Washington’s Republican candidate for Senate, Mike McGavick, likes to toot his horn about turning around Safeco – his campaign website talks repeatedly about his leadership and experience. McGavick in his KING 5 debate with Senator Maria Cantwell specifically made a point about turning Safeco around.
However, prior to Safeco, McGavick worked for CNA Financial Corporation in Chicago for about 6 years. CNA Financial Corporation is a large insurance company in Chicago that is owned 90% by the Loews Corporation.
The media has paid very little attention to McGavick’s time at CNA Financial. Yet I think there is more to McGavick’s story than we have been told.
From McGavicks website:
“In 1995, Mike went to work for Chicago-based CNA Financial Corporation. He held a number of positions and was responsible for developing CNA’s e-commerce strategy. Soon, however, CNA tapped Mike’s problem-solving leadership, naming him president and chief executive officer of the company’s largest operating
Mike’s professional career is testament to his leadership abilities. It’s also a testament to Mike’s unwavering focus on what real leadership is: taking responsibility and solving problems.”
O.K. well lets look a little closer.
McGavick worked for CNA Financial through 2000. It was announced in late Jan. 2001 that he had been selected to head up Safeco. But what happened at CNA Financial Corporation while McGavick was there and after he left?

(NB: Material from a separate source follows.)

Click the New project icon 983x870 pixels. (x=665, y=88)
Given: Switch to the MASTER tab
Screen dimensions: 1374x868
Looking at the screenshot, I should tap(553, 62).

In an official announcement written for the May 7, 2003 annual meeting there is an interesting graph that states the following:
STOCK PRICE PERFORMANCE GRAPH
The following graph compares the total return of the Company’s Common Stock, the Standard & Poor’s 500 Composite Stock Index (“S&P 500″) and the Standard & Poor’s Multi-Line Insurance Index for the five years ended December 31, 2002. The graph assumes that the value of the investment in the Company’s Common Stock and for each Index was $100 on December 31, 1997 and that dividends were reinvested.
STOCK PRICE PERFORMANCE GRAPH:
————————–1997 — 1998– 1999 — 2000 — 2001 — 2002
CNA FINANCIAL CORP…..100 — 94.52–91.44–91.00–70.13–61.55
S&P 500 INDEX …….100 –128.58–155.63–141.46–124.65–97.10
Thus $100 invested in CNA Financial Corporation between 1997 and 2002 became worth $61.55 while the same $100 invested in the S&P Multiline Insurance Index was worth $130.53
That doesn’t exactly sound like a company you’d want to invest in. And this was the company Mike McGavick worked for from 1995 through 2000. Maybe there’s more to the story about Mike McGavick’s time at CNA Financial than he’d like us to know.

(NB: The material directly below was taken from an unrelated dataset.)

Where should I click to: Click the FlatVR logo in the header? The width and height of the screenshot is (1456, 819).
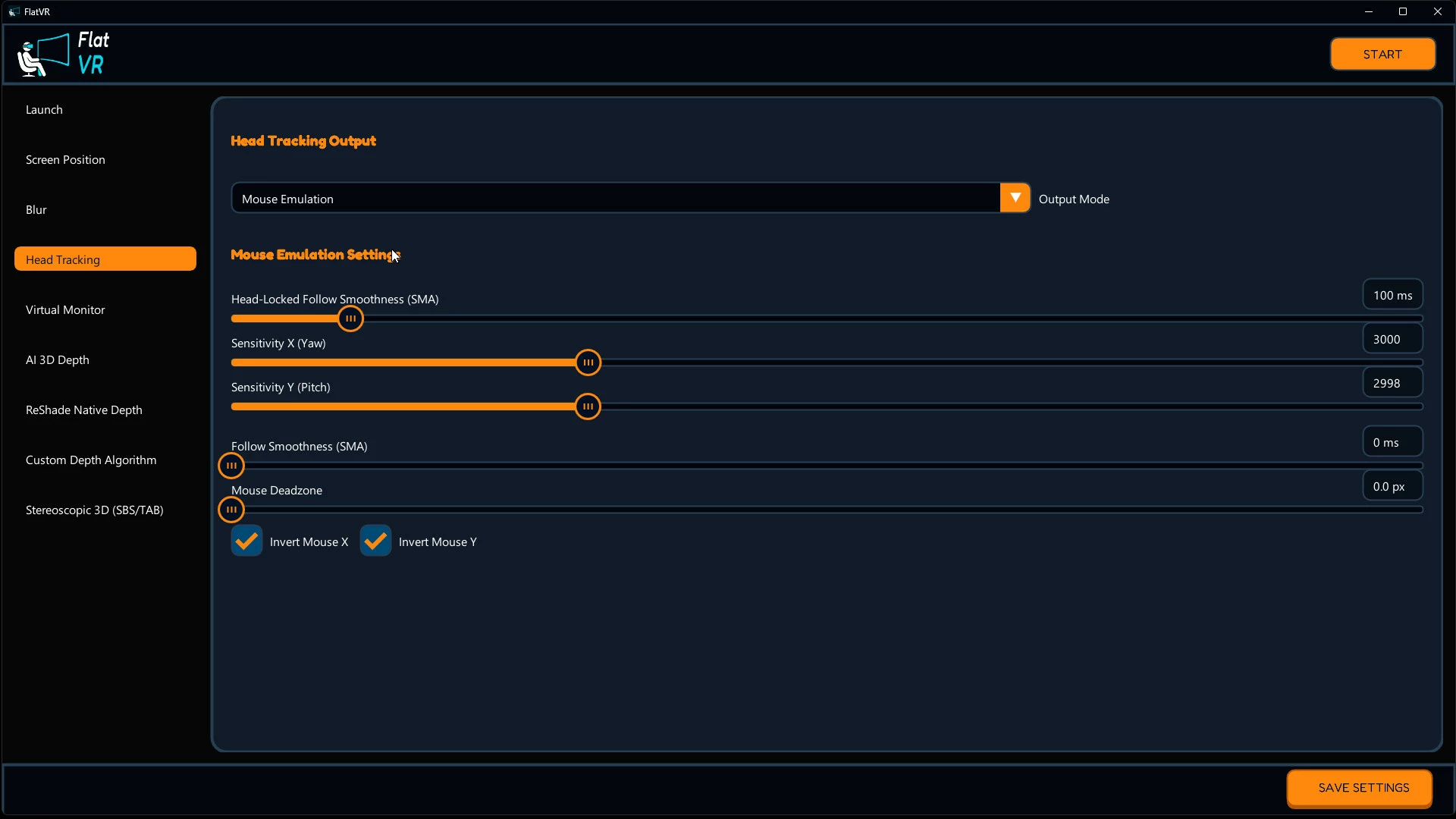pos(64,54)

One place to start is to look at what Mike McGavick actually did at CNA Financial. The story isn’t quite as usually told. McGavick was not the CEO at CNA Financial as has sometimes been said. See as just one example Seattle Times 4/17 2006 which erroneously lists him as “President, chief operating officer, CNA Financial, 1995-2000″
McGavick’s exact position in CNA changed over time, but he was on a senior management team starting in July 1997. He headed up the largest division of CNA Financial – the commercial insurance division, starting in 1997. As such he was the COO of the CNA division entitled Agency Market Operations.

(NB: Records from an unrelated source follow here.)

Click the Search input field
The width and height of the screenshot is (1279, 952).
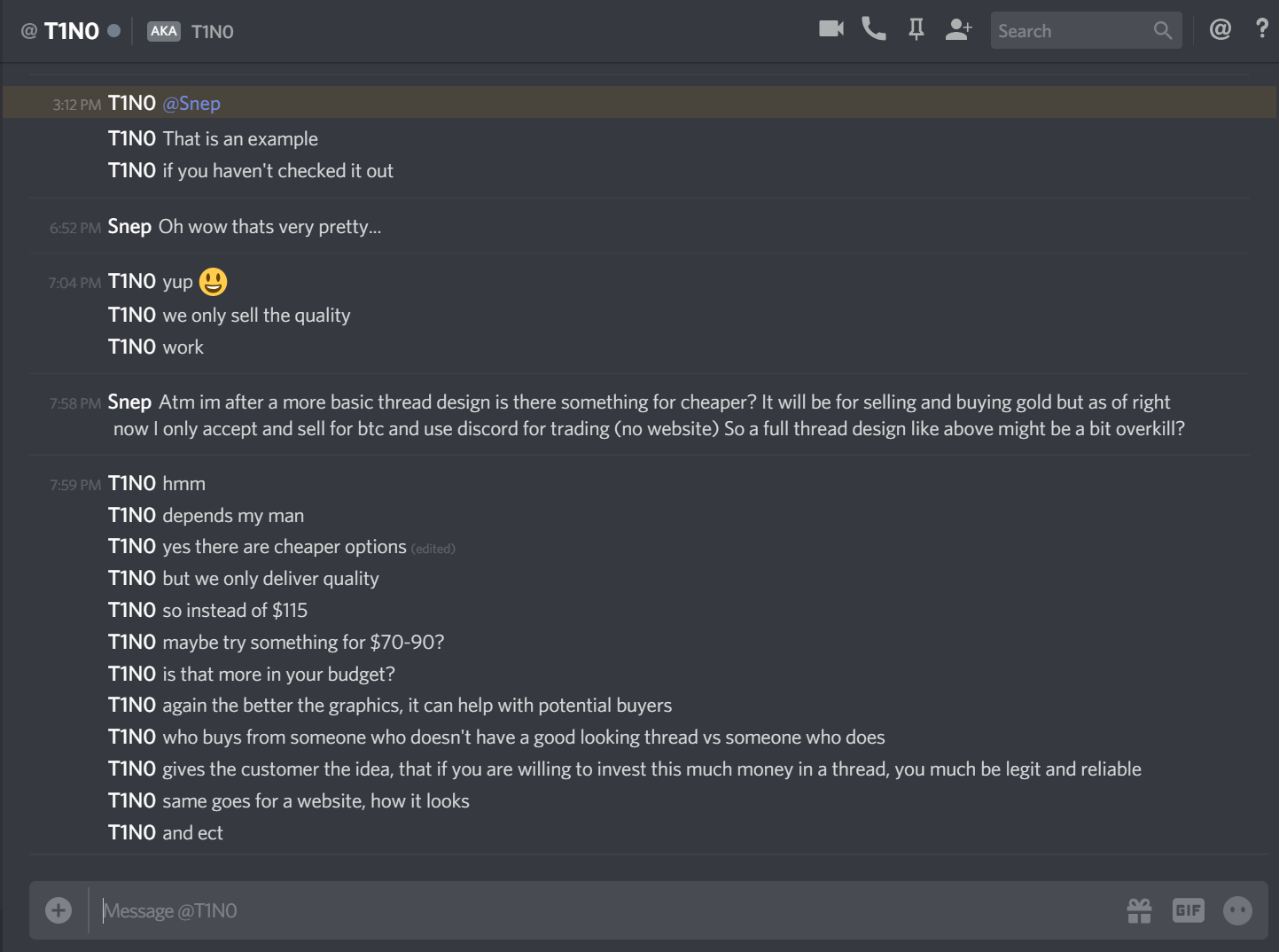point(1068,31)
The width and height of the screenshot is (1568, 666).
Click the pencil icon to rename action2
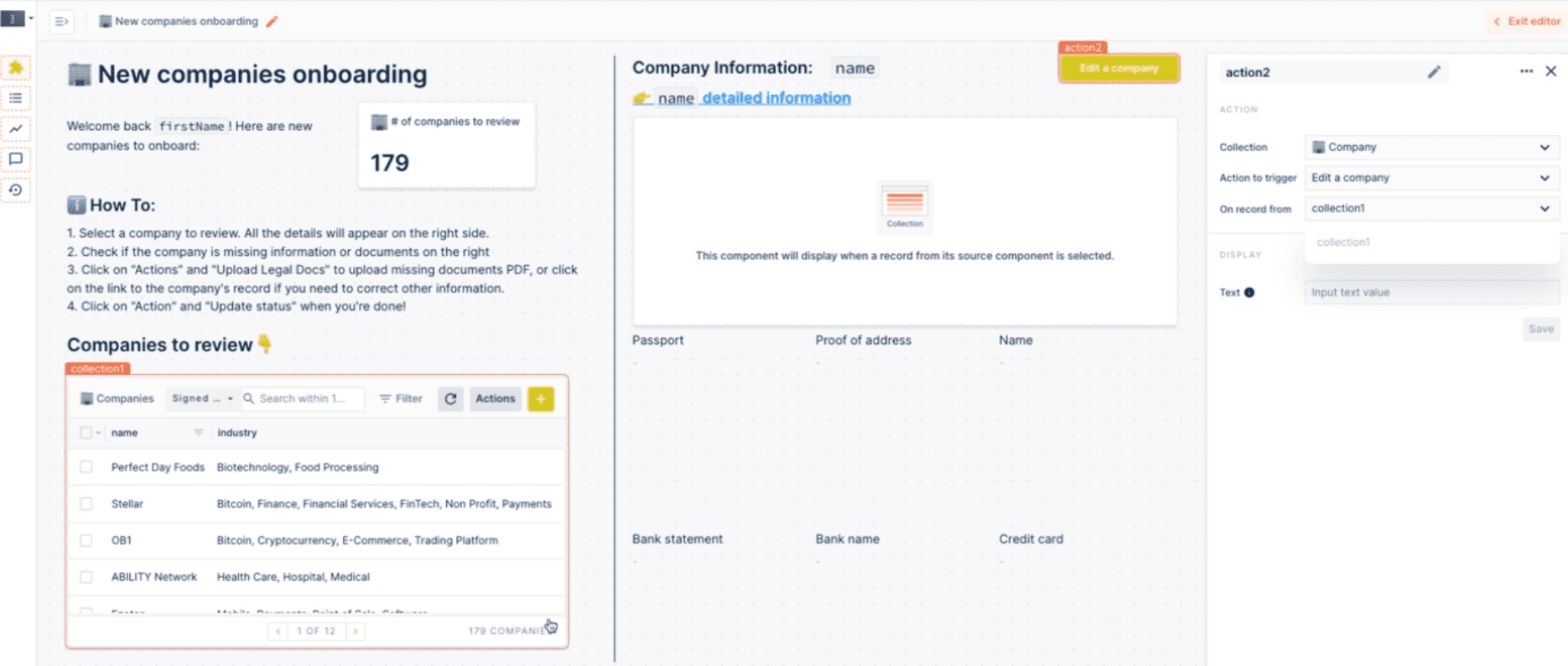pos(1434,72)
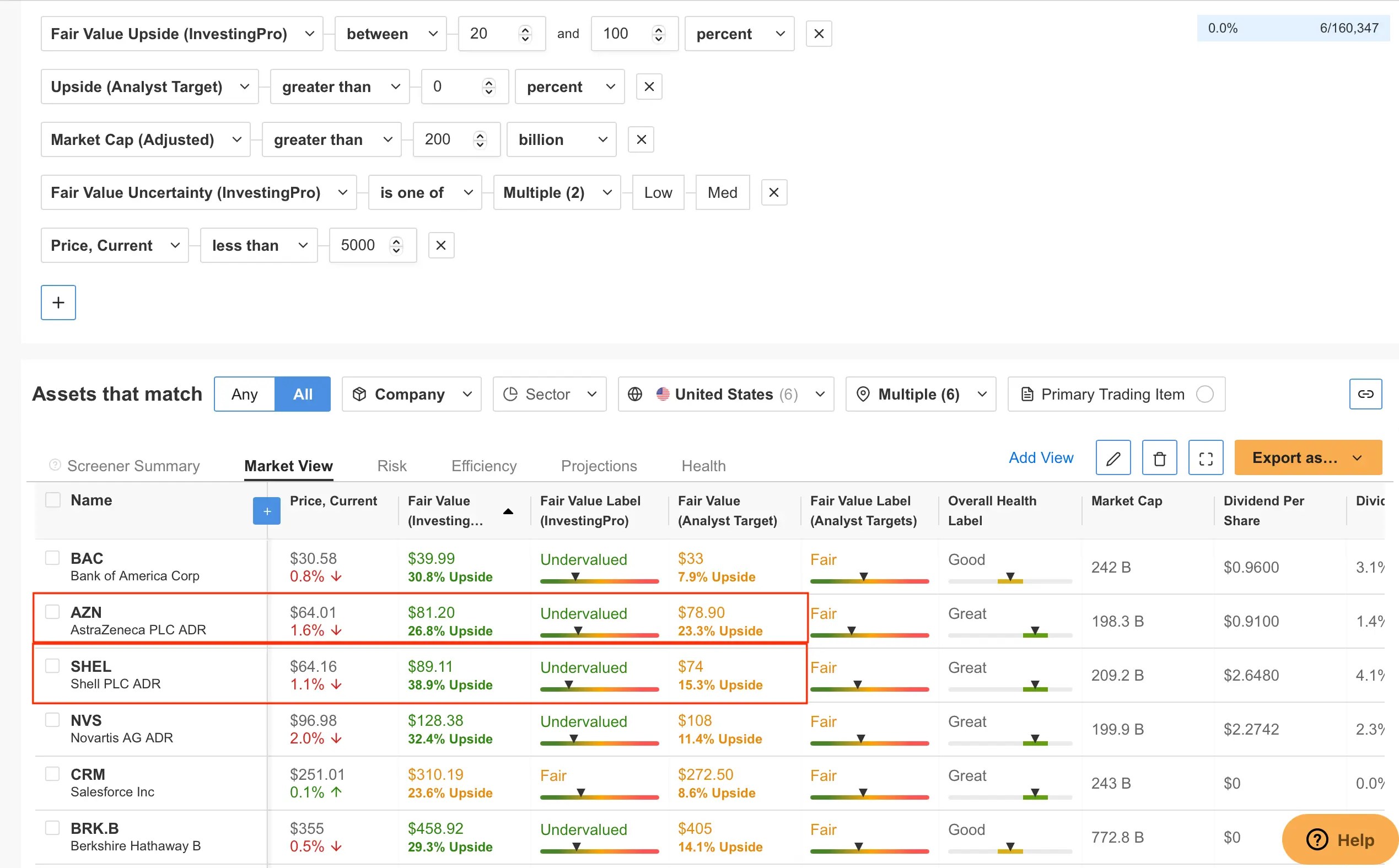Click the Edit screener pencil icon
This screenshot has height=868, width=1399.
1112,457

As The National Underwriter in 2002 noted,when he left CNA Financial his “ most recent position prior to Safeco was as head of Agency Market Operations”
The 1999 CNA Financial Report to shareholders noted that CNA conducted its operations at that time through 7 separate units of which Agency Market Operations was one. The others were Specialty Operations, CNA Re, Global Operations, Risk Management, Group Operations and Life Operations.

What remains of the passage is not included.